§ CONSIGNE 1
D'après l'article sur les commissions bancaires, depuis quelle année les banques compensent-elles le coût des mauvais crédits en gonflant leurs produits de commissions ?
§ CONSIGNE 2
Dans l'article sur les commissions bancaires, remplacez « citoyens » par « usagers » à l'intérieur du passage qui s'ouvre sur les mots contenant « Par Mohamed Chawki » et se ferme sur « traverse le pays. », puis donnez ce passage modifié.

§ TEXTE SOURCE
****

Comment les banques ont pu enregistrer des super-performances financières quand le pays est en panne économique depuis 5 ans?
Par Mohamed Chawki Abid *
En dépit du climat morose qui oriente les débats sur des sujets politiques socio-économiques et sécuritaires, l’on constate que plusieurs citoyens se plaignent de la dégradation de la qualité de service des banques et surtout de l’inflation des commissions librement ponctionnées sur leurs comptes bancaires. Certaines banques privées vont jusqu’à pratiquer des commissions tortionnaires, tant pour compenser leurs pertes sur l’activité de crédit que pour engraisser leurs propriétaires, et ce, en dépit de la persistance du marasme économique que traverse le pays.
L’appétit vient en mangeant
Les banques s’y entendent à merveille pour multiplier et charger les lignes tarifaires. Depuis 2011, les banques se sont activées à compenser le coût des mauvais crédits par le gonflement des produits de commissions, notamment celles liées au fonctionnement de compte. C’est peut-être une manière de faire payer les déboires causés par des débiteurs défaillants par un grand nombre de clients innocents, dont surtout les particuliers et les professionnels.
L’appétit vient en mangeant. Après avoir réussi l’assainissement de leurs actifs classés, certaines banques ont poursuivi le gonflement du produit des commissions prélevées sur leur clientèle, tant par la création de nouvelles commissions que par l’inflation des tarifs appliqués. Voilà ce qui s’appelle un effet pervers… «Il faut bien qu’ils tiennent leur compte d’exploitation», disait un administrateur d’une banque privée satisfait du niveau de dividende empoché.

****

(Entrées de texte et d'emplacement des items)

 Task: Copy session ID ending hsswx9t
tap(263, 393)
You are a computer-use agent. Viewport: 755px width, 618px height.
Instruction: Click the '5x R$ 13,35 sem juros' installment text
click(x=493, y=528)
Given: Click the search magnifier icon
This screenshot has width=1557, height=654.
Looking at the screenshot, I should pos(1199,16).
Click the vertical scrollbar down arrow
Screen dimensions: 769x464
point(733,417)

****

§ RÉSULTAT 1
Depuis 2011.

§ RÉSULTAT 2
Par Mohamed Chawki Abid *
En dépit du climat morose qui oriente les débats sur des sujets politiques socio-économiques et sécuritaires, l’on constate que plusieurs usagers se plaignent de la dégradation de la qualité de service des banques et surtout de l’inflation des commissions librement ponctionnées sur leurs comptes bancaires. Certaines banques privées vont jusqu’à pratiquer des commissions tortionnaires, tant pour compenser leurs pertes sur l’activité de crédit que pour engraisser leurs propriétaires, et ce, en dépit de la persistance du marasme économique que traverse le pays.